Para penanggap menggarisbawahi penyusunan materi Hukum Adat Dayak dari masing-masing rumpun Suku Dayak. Filosofinya harus mengacu kepada 96 pasal Hukum Adat Dayak, penjabaran dari sembilan poin kesepakatan para tokoh Dayak se-Pulau Borneo di Desa Tumbang Anoi, Kecamatan Damang Batu, Kabupaten Gunung Mas, Provinsi Kalimantan Tengah, Indonesia, 22 Mei - 24 Juli 1894.

Baca Juga: Lantik dan Kukuhkan Pengurus KONI Singkawang, Fachrudin Harap Kekompakan Pembinaan Atlet

Hukum adat, termasuk hukum adat Dayak adalah salah satu sumber dari segala sumber hukum negara, di samping Pancasila sebagai sumber utama. Karena itu penerapan hukum negara, filosofinya harus sejalan dengan hukum adat. Jadi, hukum adat Dayak adalah salah satu filosofi dalam pembentukan hukum negara di Indonesia.
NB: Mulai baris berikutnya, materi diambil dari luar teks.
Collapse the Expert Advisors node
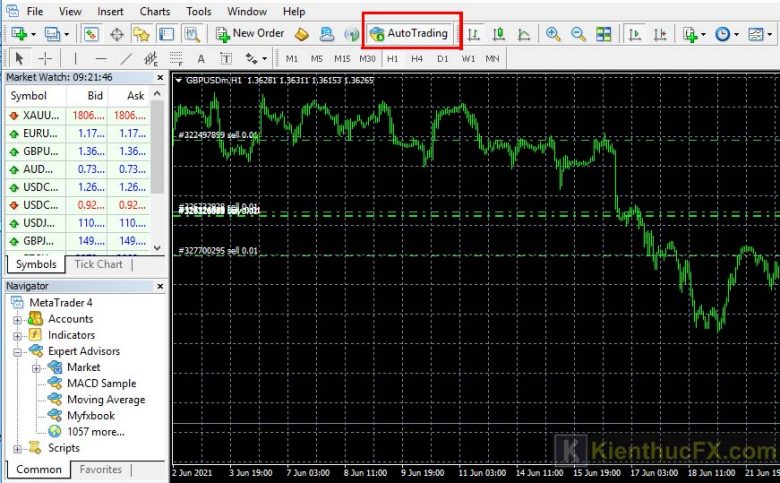The image size is (780, 483). 17,351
Keberadaan hukum adat, termasuk hukum adat Dayak dan hukum negara adalah hukum positif sebagai hukum yang berlaku saat ini. Hukum adat itu sebagai hukum positif, berlaku di mana-mana untuk menciptakan kedamaian dan ketertiban masyarakat.

Itu sebab dalam filosofi hukum, dipahami bahwa jika terjadi sengketa perdata dan pidana, bisa diselesaikan sesuai kearifan lokal, maka hukum adat dijadikan pilihan selagi sejalan dengan filosofi hukum negara. Karena tujuan penerapan hukum positif (hukum negara dan hukum adat), untuk menciptakan ketertiban dan kedamaian masyarakat.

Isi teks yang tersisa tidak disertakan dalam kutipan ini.